--- Start Supplied text ---
## Import all necessary modules

In [1]:
import math, os
from pathlib import Path
import numpy as np
import pandas as pd
import matplotlib.pyplot as plt
import seaborn as sns 

def is_number(s):
    try:
        float(s)
        return True
    except ValueError:
        return False

## Prepare folder for data

In [2]:
# check if the folders for ExperimentalData exists; if not, create one
Path('./ExperimentalData/').mkdir(parents=True, exist_ok=True)
Path('./CompiledData/').mkdir(parents=True, exist_ok=True)
list_of_folders = ['AC','OSA','OSC','RF']
for i in list_of_folders:
    Path('./ExperimentalData/'+i+'/').mkdir(parents=True, exist_ok=True)


**Remember to place all data files in their corresponding folders before proceeding!**

## Read data in "ExperimentalData" folder

In [225]:
# assign path and make a list of all files in directory
# dirs will be the list of all folders (can use list_of_folders instead)....................................................................................................
path, dirs, files = next(os.walk("./ExperimentalData/"))
file_count = len(files)
Files=[]

# this is to keep track of the directories of all the data files ('dis' is not a typo)
for i in range(len(dirs)):
    path, dis, files = next(os.walk("./ExperimentalData/"+dirs[i]))
    Files.append(files)
    file_count = file_count + len(files)
--- End Supplied text ---
◆ To-do list
1. Reproduce the stretch of the notebook from "## Read data" through "file_count + len(files)" character for character.
2. Which four subfolders does the notebook create inside the ExperimentalData folder?
--- Start Dataset section ---
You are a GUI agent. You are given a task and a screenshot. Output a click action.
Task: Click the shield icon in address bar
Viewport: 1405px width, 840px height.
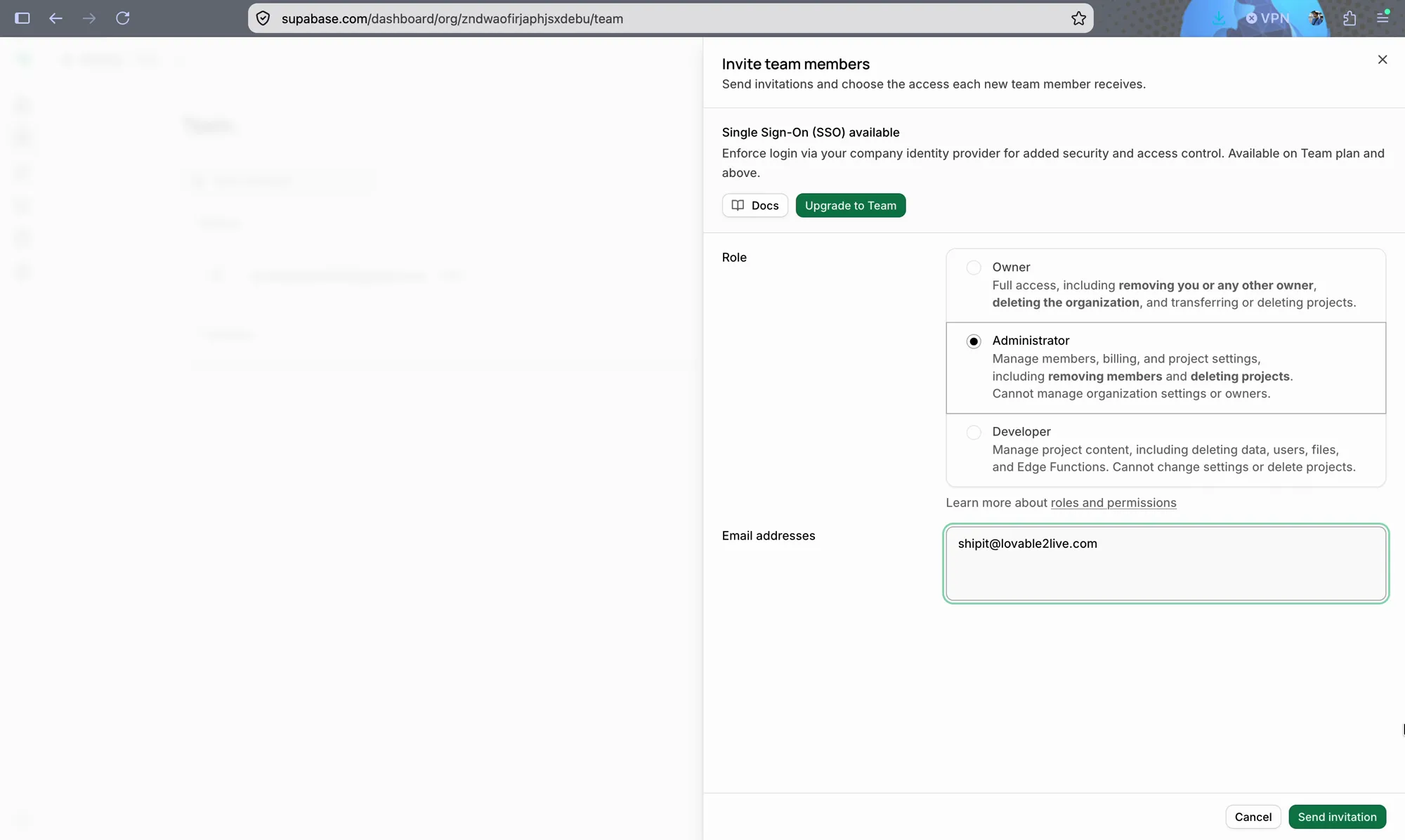[263, 18]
--- End Dataset section ---
◆ Answers to the exercise
1.
## Read data in "ExperimentalData" folder

In [225]:
# assign path and make a list of all files in directory
# dirs will be the list of all folders (can use list_of_folders instead)....................................................................................................
path, dirs, files = next(os.walk("./ExperimentalData/"))
file_count = len(files)
Files=[]

# this is to keep track of the directories of all the data files ('dis' is not a typo)
for i in range(len(dirs)):
    path, dis, files = next(os.walk("./ExperimentalData/"+dirs[i]))
    Files.append(files)
    file_count = file_count + len(files)

2. AC, OSA, OSC, and RF.